Ainsi les bons rêves que l’art protège et favorise sont comme un avant-goût onirique du réveil et donc en même temps un souvenir de la veille, tandis que les cauchemars sont encore plus éloignés de l'éveil. S'écarter du cauchemar et s'approcher de l'éveil sans l'atteindre, c'est bien là l'essentiel du travail artistique qui correspond donc exactement au rôle de l'attrape-rêves: «la tâche de tout art véritable consiste à représenter la beauté première des choses, et surtout de l'homme, à présenter à la vie réelle, désordonnée, le miroir d'une existence meilleure, originelle et idéale. … C'est donc en cela que consiste la suprême tâche de l'art : traditionnel et prophétique à la fois, il doit donner, avec le souvenir de la beauté et de la magnificence premières [avant le sommeil], un avant-goût des beautés et de la magnificence futures [après le sommeil].» (R. P. Thomas Esser, Le Saint rosaire de la très sainte Vierge, trad. par Mgr Amédée Curé, 1894, Lyon-Paris : Delhomme & Briguet, p. 216-127.)

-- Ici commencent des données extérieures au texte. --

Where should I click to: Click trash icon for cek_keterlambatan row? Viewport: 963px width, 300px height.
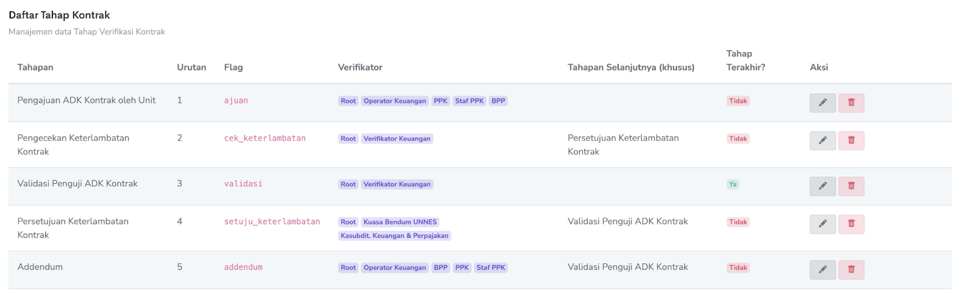point(851,141)
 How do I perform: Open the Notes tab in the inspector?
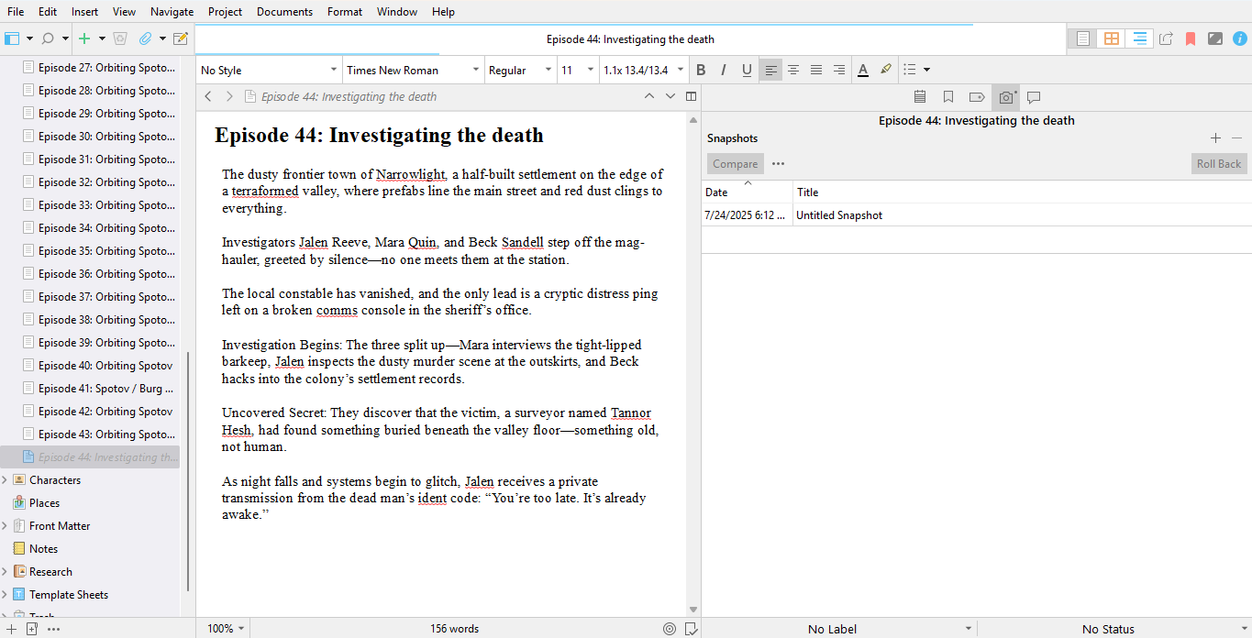[920, 97]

Par conséquent, moins l'art tient à son sens originel protecteur des bons rêves, plus il risque de devenir pernicieux en favorisant les cauchemars et mauvais rêves. Un critique note ainsi à propos de l'oeuvre artistique ambigüe de Goethe : "On a extraordinairement admiré la façon dont il s'épurait en se délivrant, au moyen de l'oeuvre d'art, des rêves troubles et orageux qui le hantaient et qu'il passait ainsi à ses lecteurs. On peut faire un plus noble usage de son génie." (**) Par contre, Chagall était plus près du sens originel de l’art en déclarant : « L’art que j’ai pratiqué depuis mon enfance m’a enseigné que l’homme est capable d’amour et que l’amour peut le sauver. Pour moi, c’est la vraie couleur, la vraie matière de l’Art.… L’Art, sans l’amour…ouvrirait la mauvaise porte.» (Cité dans Park, C., La Bible illustrée par Marc Chagall (1887-1985), Thèse Université Paris Sorbonne en histoire de l'art, Décembre 2008, p. 263-265.) (**André Bellessort, "Ce que nous leur devons" dans Le Correspondant : revue mensuelle, Paris : Waille, avril 1915, p. 275.)